# EXERCISE:
Reproduce every line of the material below word for word, changing nothing.

# DATA TO PROCESS:

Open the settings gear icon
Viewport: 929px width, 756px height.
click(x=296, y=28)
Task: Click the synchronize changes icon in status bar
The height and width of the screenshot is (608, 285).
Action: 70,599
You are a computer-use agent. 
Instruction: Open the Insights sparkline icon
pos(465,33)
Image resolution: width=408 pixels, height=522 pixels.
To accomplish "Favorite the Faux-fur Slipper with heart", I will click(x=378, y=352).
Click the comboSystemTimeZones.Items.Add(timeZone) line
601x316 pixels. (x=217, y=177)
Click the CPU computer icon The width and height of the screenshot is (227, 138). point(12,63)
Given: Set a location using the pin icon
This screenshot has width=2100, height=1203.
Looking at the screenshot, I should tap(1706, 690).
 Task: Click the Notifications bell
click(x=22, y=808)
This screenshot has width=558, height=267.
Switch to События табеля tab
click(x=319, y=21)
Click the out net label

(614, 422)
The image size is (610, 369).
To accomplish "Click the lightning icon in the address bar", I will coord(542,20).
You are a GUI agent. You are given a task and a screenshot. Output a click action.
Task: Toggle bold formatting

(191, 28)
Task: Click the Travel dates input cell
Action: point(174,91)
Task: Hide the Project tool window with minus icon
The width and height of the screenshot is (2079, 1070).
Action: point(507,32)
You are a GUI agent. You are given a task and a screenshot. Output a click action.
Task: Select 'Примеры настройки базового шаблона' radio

# REPLY TO THE EXERCISE:
Open the settings gear icon
Viewport: 929px width, 756px height.
click(x=296, y=28)
Task: Click the synchronize changes icon in status bar
The height and width of the screenshot is (608, 285).
Action: 70,599
You are a computer-use agent. 
Instruction: Open the Insights sparkline icon
pos(465,33)
Image resolution: width=408 pixels, height=522 pixels.
To accomplish "Favorite the Faux-fur Slipper with heart", I will click(x=378, y=352).
Click the comboSystemTimeZones.Items.Add(timeZone) line
601x316 pixels. (x=217, y=177)
Click the CPU computer icon The width and height of the screenshot is (227, 138). point(12,63)
Given: Set a location using the pin icon
This screenshot has width=2100, height=1203.
Looking at the screenshot, I should tap(1706, 690).
 Task: Click the Notifications bell
click(x=22, y=808)
This screenshot has width=558, height=267.
Switch to События табеля tab
click(x=319, y=21)
Click the out net label

(614, 422)
The image size is (610, 369).
To accomplish "Click the lightning icon in the address bar", I will coord(542,20).
You are a GUI agent. You are given a task and a screenshot. Output a click action.
Task: Toggle bold formatting

(191, 28)
Task: Click the Travel dates input cell
Action: point(174,91)
Task: Hide the Project tool window with minus icon
The width and height of the screenshot is (2079, 1070).
Action: point(507,32)
You are a GUI agent. You are given a task and a screenshot. Output a click action.
Task: Select 'Примеры настройки базового шаблона' radio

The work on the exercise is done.